Deep Research (Gemini)
PassAudited by ClawScan on May 10, 2026.
Overview
The skill appears aligned with its Gemini research purpose, but it can use your Gemini API key and upload explicitly selected local files to Google for RAG-based analysis.
This skill looks purpose-aligned for Gemini deep research. Before installing, be comfortable with using a Gemini API key, possible API costs, and sending explicitly selected context files to Google. Prefer a dedicated API key, run --dry-run before uploads, set --max-cost for autonomous use, choose narrow --context paths, and clean up stores when finished.
Findings (3)
Artifact-based informational review of SKILL.md, metadata, install specs, static scan signals, and capability signals.

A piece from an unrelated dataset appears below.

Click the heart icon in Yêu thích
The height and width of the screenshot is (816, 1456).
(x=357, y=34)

ClawScan does not execute the skill or run runtime probes.
An agent with file access could start research or upload chosen context paths without an additional confirmation dialog.
The skill explicitly supports non-interactive agent execution, which is useful for automation but means file uploads or paid API calls can proceed without a human prompt once an agent chooses the command.

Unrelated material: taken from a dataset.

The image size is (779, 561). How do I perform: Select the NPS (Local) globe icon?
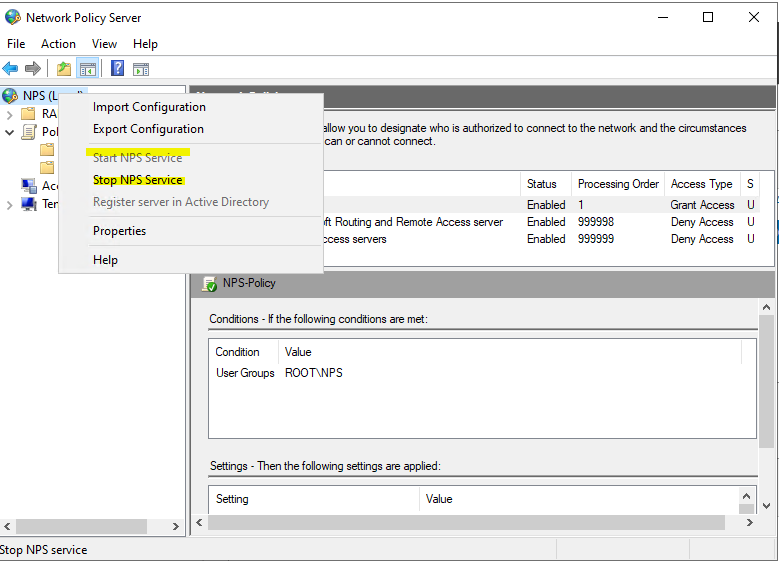click(11, 96)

When stdin is not a TTY (agent/CI use), confirmation prompts are automatically skipped... an autonomous agent with file system access could trigger uploads.
Use narrow context paths, prefer --dry-run before uploads, set --max-cost for paid runs, and restrict agent filesystem access where possible.
The skill can consume quota and generate charges on the Google account tied to the API key.
The skill needs delegated Google/Gemini account access to perform its core function; the artifacts state this is read from environment variables and used for the Google API.
This skill requires a Google/Gemini API key... The key is read from environment variables and passed to the google-genai SDK.
Use a dedicated API key for this skill, monitor usage, and revoke or rotate the key if it is no longer needed.
Selected project files or documents may leave your machine and be used as retrieval context for Gemini responses.
RAG grounding sends selected local files to a remote file search store, and those files can influence research output; the docs also disclose filtering, dry-run preview, and auto-deletion behavior.
The --context flag uploads local files to Google's ephemeral file search stores for RAG grounding... Only files you explicitly point --context at are uploaded
Run --dry-run to preview uploads, avoid pointing --context at broad or sensitive directories, use extension filters, and delete or avoid keeping stores unless needed.